さらに「テレ東グルメ」の特徴は、おっさんだ。元祖の「孤独」は松重豊、「侠飯」は生瀬、「ヤッさん」は伊原剛志というように、グルメドラマに欠かせないのは、おっさんのうんちく。基本フォーマットは、妥協を許さない男の生き様を描くハードボイルドだから。ある時は輸入雑貨の貿易商が、ある時はヤクザが、ホームレスが、孤独にグルメと向き合う。そして、人生における大切なことを、おっさんたちから叩きこまれる柄本兄弟。すごまれて、涙目で「すんません!」て謝る青年誌ギャグ漫画のような顔面。「うめ~っ!」と飯をほおばる笑顔のリアリティ(リアルすぎて食べ方が汚い。特に弟)。なぜ柄本なのかを、納得する。

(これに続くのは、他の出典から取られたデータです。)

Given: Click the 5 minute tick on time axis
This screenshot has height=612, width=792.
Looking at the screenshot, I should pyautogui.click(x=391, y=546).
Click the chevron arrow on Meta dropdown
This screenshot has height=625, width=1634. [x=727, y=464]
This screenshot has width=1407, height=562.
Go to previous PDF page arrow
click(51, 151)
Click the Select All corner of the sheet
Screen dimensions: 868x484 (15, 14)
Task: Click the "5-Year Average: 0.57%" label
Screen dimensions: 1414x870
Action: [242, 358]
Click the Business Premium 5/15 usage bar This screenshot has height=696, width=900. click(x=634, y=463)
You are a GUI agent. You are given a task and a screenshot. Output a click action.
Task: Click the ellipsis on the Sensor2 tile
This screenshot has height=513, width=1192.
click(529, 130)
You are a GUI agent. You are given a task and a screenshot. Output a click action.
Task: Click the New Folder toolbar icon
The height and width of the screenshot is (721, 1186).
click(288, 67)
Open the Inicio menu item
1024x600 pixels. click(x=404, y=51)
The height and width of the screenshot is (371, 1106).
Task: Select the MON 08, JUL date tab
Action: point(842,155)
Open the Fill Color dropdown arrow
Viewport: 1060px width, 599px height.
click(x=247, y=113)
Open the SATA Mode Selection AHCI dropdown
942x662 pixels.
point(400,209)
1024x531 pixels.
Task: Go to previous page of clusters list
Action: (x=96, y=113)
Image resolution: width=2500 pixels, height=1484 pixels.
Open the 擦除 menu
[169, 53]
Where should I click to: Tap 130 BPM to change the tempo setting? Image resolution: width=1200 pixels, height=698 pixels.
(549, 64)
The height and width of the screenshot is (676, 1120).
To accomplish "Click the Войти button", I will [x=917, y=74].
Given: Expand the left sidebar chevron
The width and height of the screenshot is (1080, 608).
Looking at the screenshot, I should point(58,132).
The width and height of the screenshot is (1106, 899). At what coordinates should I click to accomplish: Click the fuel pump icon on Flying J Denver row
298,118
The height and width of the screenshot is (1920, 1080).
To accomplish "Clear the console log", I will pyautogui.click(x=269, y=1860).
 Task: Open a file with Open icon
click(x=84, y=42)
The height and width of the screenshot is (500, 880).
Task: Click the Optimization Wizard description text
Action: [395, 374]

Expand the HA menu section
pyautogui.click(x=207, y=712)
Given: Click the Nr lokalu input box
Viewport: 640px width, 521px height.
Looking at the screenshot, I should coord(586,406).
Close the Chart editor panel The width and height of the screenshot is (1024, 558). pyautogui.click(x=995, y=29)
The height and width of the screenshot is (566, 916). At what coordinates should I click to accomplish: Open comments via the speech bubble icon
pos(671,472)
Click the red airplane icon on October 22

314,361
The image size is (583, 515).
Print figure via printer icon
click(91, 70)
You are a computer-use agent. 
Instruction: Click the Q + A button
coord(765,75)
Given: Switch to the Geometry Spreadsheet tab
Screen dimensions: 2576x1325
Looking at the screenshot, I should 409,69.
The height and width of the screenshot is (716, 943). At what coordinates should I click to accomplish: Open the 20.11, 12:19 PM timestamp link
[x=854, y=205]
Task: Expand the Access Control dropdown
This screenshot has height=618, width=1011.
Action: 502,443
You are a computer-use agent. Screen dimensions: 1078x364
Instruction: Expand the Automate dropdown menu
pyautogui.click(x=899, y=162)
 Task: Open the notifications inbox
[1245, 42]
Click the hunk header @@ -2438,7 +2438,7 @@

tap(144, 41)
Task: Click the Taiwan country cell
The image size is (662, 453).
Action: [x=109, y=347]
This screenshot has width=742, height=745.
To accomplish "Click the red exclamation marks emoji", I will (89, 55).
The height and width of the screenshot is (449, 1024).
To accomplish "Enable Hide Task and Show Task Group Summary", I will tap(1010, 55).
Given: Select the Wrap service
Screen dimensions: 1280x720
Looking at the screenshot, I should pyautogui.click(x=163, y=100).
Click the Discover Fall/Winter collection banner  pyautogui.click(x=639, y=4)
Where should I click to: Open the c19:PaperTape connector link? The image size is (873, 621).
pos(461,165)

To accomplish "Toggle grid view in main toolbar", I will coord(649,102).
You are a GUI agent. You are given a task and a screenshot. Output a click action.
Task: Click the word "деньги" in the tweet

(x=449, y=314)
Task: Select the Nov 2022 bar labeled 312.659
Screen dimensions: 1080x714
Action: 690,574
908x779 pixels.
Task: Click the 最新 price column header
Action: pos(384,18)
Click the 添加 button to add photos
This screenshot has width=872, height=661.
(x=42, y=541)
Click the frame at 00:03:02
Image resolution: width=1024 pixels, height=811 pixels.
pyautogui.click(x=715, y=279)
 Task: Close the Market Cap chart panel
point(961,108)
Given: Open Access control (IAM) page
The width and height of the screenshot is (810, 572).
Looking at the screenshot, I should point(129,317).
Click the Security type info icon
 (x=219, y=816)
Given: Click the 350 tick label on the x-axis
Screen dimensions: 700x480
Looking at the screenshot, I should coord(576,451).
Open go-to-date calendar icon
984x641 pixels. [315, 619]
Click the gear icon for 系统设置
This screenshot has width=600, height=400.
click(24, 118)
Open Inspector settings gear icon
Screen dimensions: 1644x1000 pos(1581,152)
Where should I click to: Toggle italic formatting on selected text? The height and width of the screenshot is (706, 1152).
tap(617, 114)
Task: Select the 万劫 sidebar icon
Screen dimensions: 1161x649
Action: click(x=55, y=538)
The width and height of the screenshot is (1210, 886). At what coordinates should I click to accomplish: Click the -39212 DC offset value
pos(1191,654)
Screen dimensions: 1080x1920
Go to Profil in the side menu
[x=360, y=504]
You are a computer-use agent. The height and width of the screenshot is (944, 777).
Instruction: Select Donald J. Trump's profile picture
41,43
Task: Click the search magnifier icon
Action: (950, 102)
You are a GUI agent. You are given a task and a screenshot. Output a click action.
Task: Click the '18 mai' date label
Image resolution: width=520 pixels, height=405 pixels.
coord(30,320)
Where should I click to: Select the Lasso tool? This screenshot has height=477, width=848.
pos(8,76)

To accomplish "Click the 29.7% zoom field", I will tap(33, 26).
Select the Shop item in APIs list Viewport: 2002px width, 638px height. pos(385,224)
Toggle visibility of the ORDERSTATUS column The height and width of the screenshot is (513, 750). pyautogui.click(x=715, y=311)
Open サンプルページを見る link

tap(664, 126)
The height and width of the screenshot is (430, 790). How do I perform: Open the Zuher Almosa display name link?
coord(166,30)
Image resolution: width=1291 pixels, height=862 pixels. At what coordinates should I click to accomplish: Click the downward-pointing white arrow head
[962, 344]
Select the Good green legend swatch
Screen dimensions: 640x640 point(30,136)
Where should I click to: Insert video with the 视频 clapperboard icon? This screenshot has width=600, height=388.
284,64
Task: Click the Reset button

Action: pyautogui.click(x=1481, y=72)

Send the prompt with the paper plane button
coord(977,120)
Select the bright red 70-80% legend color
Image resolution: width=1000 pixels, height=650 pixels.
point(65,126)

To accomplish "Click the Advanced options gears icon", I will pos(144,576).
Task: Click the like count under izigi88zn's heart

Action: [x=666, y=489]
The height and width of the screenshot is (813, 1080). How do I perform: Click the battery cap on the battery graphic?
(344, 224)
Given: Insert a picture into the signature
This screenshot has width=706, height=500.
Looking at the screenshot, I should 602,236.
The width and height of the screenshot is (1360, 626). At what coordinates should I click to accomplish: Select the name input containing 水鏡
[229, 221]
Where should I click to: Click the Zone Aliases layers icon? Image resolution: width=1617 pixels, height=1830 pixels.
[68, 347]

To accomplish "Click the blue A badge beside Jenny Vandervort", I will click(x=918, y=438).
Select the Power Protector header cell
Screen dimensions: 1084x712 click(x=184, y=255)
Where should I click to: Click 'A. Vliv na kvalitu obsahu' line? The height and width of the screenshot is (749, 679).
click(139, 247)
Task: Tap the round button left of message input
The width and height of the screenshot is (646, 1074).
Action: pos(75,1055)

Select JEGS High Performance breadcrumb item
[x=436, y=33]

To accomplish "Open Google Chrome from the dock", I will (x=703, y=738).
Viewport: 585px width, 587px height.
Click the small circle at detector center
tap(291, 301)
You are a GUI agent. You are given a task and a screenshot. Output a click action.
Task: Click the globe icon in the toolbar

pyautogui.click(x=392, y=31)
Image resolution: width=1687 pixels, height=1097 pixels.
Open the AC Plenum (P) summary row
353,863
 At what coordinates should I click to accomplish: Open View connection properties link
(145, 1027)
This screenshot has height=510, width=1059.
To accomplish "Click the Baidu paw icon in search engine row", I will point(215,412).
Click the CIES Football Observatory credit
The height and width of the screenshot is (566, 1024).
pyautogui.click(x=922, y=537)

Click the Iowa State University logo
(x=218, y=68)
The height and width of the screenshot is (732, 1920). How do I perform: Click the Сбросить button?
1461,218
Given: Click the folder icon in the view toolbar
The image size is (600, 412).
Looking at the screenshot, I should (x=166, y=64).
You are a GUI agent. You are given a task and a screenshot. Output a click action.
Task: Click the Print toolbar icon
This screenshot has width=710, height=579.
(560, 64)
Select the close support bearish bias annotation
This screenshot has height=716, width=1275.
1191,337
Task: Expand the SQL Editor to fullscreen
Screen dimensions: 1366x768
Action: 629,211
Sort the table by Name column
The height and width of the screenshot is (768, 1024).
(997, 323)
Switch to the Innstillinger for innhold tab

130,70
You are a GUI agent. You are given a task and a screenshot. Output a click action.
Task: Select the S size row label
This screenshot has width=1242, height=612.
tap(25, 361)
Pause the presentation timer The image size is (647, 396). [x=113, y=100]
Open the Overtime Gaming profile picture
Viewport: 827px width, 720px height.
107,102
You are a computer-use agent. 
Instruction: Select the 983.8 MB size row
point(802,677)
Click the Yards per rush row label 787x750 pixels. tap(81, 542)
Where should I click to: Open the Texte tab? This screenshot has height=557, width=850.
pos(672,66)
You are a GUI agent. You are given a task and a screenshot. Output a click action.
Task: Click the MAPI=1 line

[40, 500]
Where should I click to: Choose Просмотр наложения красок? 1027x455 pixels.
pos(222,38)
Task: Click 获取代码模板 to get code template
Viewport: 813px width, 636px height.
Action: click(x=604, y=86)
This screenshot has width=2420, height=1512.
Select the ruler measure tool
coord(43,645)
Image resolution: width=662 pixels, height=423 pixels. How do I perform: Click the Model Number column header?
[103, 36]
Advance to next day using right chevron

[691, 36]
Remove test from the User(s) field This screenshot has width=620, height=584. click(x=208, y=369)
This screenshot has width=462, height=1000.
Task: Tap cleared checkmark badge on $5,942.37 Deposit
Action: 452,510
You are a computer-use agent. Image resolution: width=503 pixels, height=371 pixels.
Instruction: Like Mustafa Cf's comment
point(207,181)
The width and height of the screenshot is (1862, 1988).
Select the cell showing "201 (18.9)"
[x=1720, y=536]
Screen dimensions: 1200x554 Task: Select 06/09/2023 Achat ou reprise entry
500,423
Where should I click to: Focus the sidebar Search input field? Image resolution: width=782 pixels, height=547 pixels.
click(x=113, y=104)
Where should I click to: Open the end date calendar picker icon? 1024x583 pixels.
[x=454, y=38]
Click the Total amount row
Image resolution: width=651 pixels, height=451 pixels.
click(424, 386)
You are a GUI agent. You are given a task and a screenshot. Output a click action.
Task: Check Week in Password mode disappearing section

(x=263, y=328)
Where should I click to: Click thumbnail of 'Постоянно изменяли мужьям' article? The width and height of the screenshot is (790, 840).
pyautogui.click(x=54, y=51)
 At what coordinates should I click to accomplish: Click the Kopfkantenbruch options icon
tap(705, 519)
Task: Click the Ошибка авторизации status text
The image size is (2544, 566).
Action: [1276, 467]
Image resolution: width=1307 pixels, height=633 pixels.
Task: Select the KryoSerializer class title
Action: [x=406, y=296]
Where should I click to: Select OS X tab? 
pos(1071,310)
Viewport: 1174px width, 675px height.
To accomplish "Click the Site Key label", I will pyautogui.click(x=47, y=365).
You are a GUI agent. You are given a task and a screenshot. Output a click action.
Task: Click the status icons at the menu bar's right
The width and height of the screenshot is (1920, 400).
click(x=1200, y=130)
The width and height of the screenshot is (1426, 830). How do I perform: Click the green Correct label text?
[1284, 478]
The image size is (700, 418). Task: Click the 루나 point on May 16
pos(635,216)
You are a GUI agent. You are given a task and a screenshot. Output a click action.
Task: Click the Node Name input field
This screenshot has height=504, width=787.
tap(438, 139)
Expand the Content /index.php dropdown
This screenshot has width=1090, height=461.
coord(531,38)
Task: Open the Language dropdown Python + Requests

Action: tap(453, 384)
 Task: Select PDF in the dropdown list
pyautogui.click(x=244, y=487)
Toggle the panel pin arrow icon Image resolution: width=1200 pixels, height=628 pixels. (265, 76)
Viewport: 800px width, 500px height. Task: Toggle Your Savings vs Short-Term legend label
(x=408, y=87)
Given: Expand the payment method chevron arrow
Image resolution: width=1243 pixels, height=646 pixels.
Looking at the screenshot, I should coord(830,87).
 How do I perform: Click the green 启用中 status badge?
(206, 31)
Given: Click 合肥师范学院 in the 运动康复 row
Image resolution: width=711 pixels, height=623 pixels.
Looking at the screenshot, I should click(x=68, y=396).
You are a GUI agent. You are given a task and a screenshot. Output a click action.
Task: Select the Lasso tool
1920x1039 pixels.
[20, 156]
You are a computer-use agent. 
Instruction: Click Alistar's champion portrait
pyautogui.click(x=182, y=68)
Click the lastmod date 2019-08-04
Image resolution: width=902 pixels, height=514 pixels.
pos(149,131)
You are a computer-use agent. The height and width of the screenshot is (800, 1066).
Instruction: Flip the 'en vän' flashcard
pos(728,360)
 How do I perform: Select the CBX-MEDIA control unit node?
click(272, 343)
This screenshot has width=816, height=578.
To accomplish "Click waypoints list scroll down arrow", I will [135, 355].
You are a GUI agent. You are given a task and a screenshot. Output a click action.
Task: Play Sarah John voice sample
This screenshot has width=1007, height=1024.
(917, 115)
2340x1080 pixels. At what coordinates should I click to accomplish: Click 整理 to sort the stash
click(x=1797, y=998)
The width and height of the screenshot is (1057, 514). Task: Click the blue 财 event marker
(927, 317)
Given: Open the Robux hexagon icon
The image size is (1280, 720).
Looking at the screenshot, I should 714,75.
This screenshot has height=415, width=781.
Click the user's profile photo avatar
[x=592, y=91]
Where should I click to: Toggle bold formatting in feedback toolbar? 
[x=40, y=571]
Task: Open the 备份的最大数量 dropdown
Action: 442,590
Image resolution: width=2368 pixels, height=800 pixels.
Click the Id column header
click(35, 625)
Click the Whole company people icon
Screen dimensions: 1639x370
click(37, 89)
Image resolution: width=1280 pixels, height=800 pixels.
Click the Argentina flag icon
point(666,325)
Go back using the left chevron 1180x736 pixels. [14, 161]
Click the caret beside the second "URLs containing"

 ついでに「侠飯」は、「孤独のクックパッド」としても機能する。いわく「炒飯は、温かい飯を使う方がよくほぐれる。火力が足りなくても、フライパンを煙が出るくらい熱したら、なんとかなる。最初から最後まで強火だ」とか、「特売の肉のスジを切って、すりおろしたタマネギに1時間漬けこむと、A5ランクのステーキに」とか。ちなみに組長が使った「混じりっ気なしの上物の白い粉」は、ブラジル産の岩塩でした。清原もASKAも高知も、くさい飯より美味い飯が食いたいはず。